**What needs to be done**
Look for "size" in each line of the records, and copy the lines that have it.

(Stored records)
______________________________

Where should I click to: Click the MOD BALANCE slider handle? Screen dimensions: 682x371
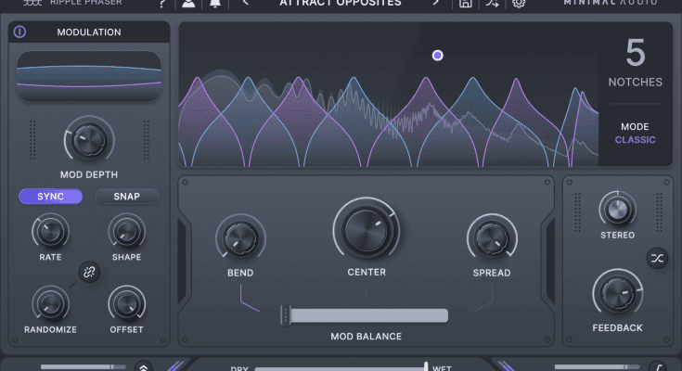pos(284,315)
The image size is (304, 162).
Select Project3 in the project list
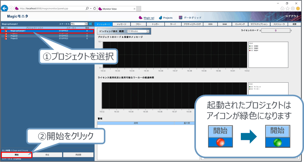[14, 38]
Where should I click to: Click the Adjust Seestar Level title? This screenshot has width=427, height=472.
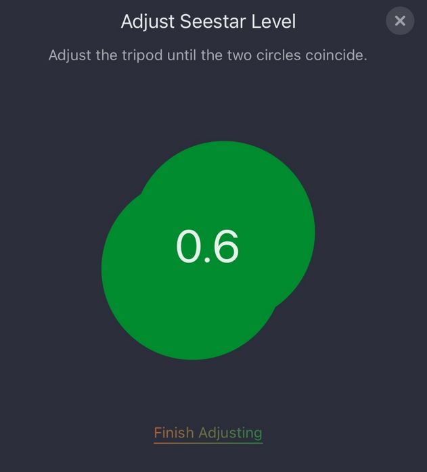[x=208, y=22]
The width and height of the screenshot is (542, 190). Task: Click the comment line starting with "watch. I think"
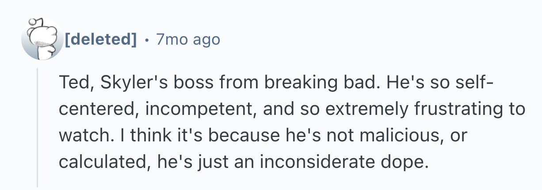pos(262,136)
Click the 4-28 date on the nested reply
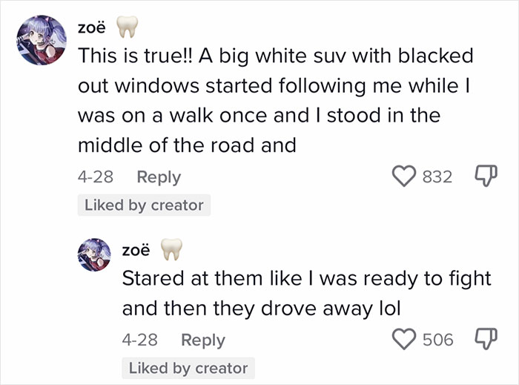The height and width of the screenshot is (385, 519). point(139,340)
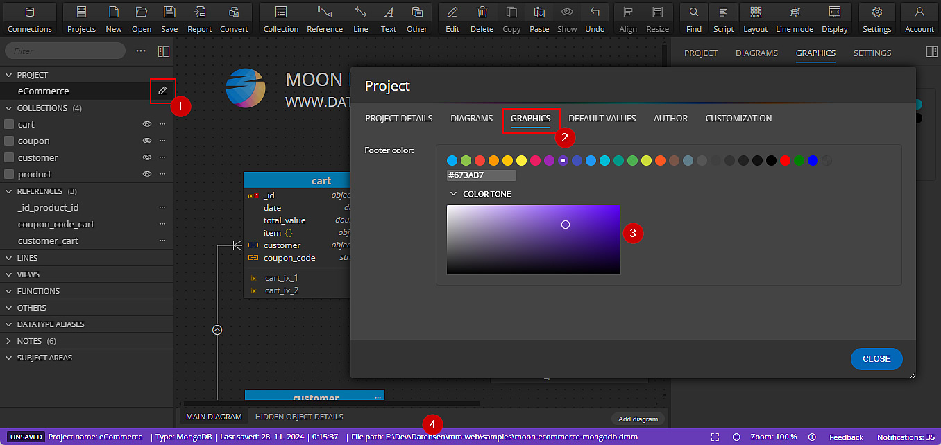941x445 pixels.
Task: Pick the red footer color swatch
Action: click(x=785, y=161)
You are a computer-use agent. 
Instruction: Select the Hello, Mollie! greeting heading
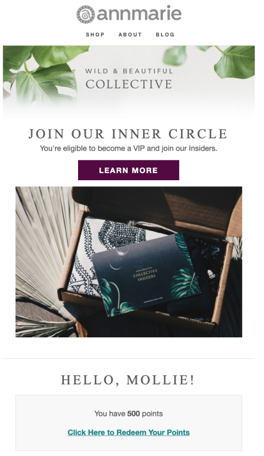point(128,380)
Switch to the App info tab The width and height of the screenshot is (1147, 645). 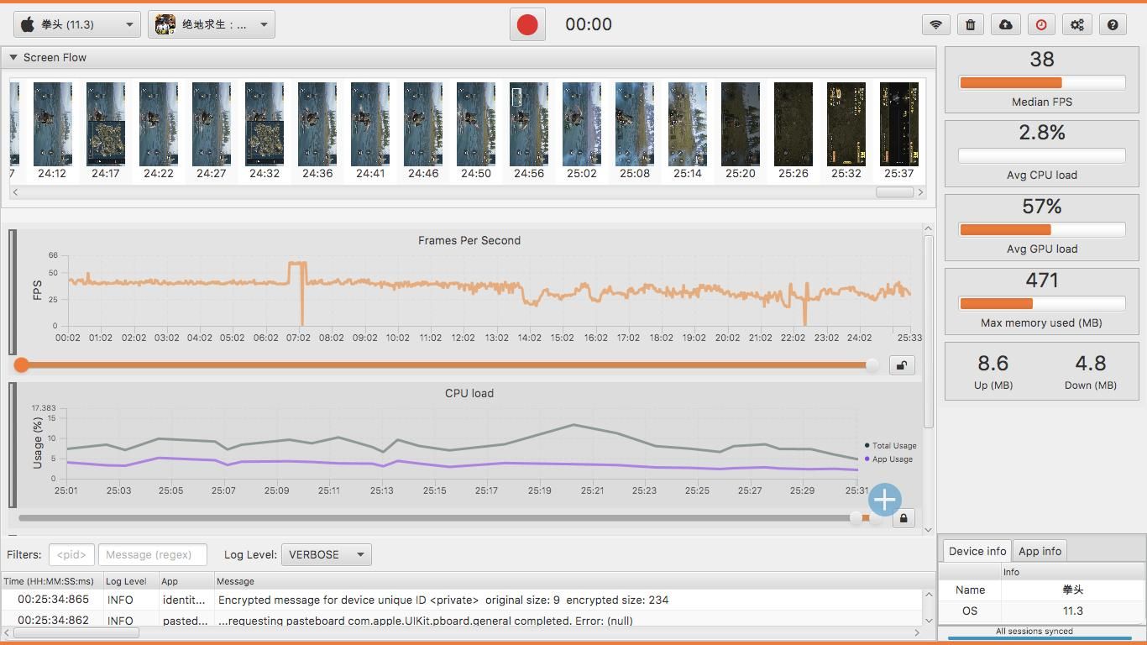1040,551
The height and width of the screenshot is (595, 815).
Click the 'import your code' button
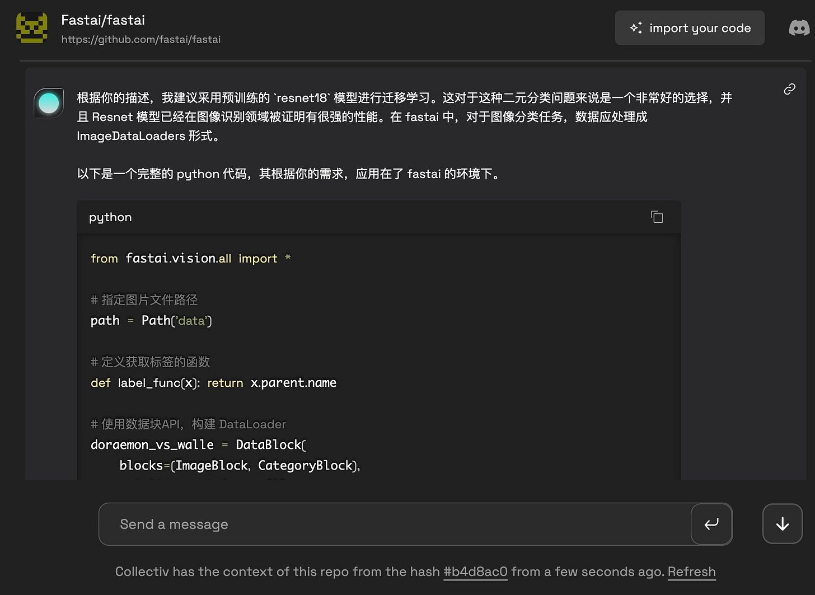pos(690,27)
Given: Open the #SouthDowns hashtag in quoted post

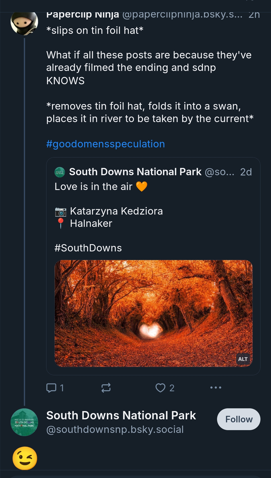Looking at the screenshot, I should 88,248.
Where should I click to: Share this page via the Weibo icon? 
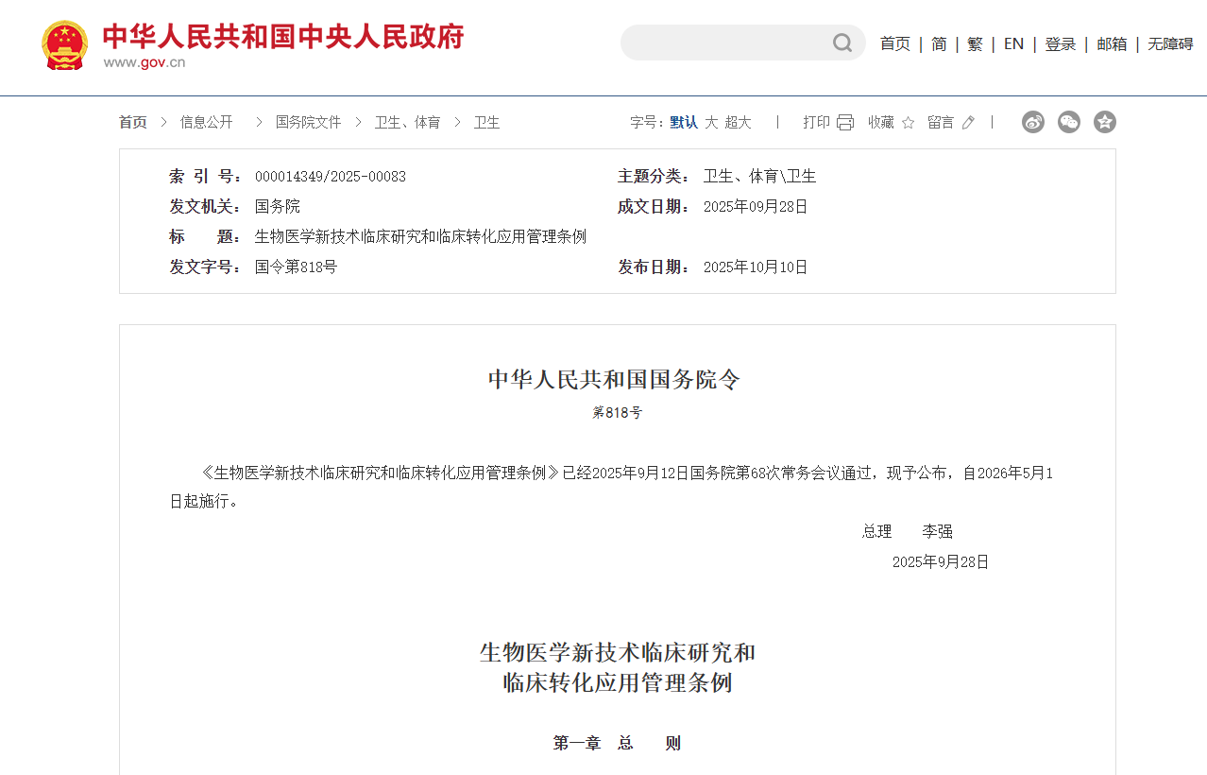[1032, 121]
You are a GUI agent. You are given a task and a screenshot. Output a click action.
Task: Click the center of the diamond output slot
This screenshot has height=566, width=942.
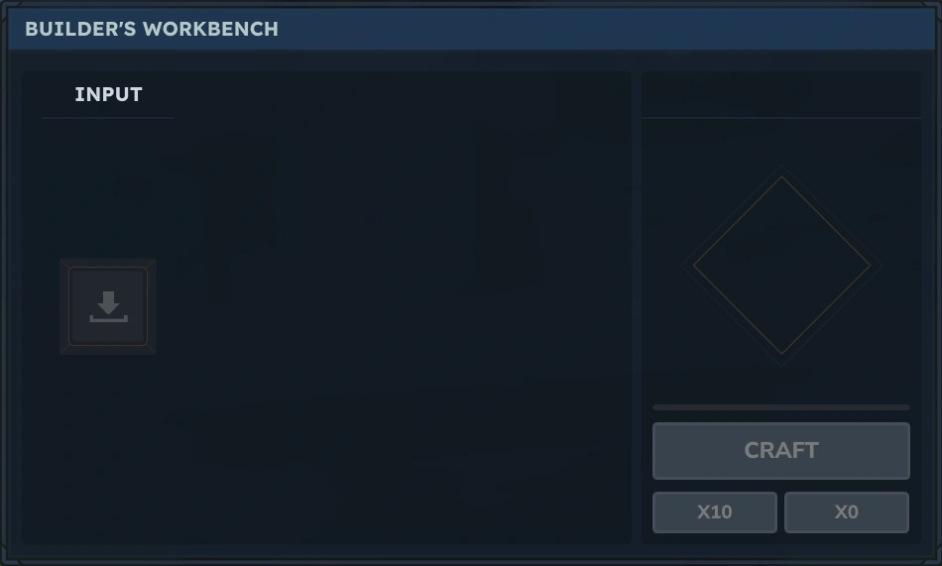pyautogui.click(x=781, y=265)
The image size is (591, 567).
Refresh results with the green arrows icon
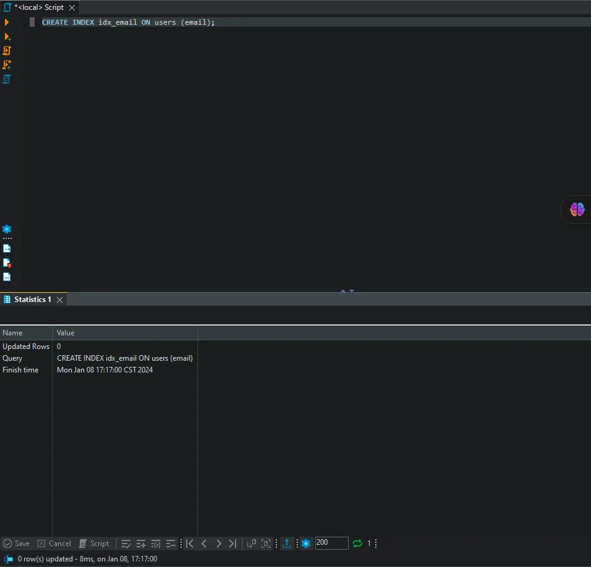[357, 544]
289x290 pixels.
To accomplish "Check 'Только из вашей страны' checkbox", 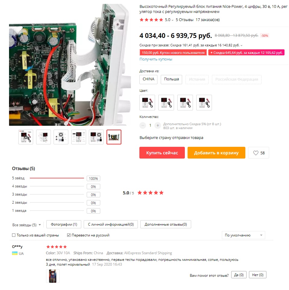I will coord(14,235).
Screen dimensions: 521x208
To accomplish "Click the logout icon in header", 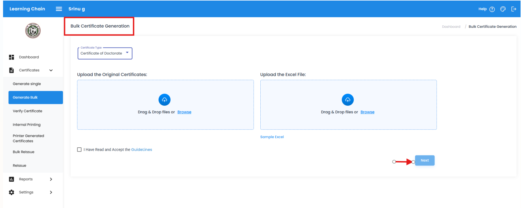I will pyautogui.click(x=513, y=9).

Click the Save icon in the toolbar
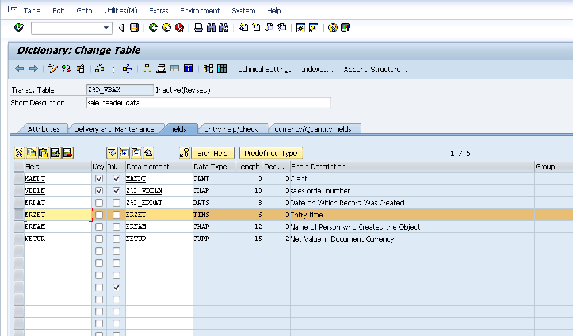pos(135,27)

______________________________

**Problem solution**
The image size is (304, 162).
The image size is (591, 567).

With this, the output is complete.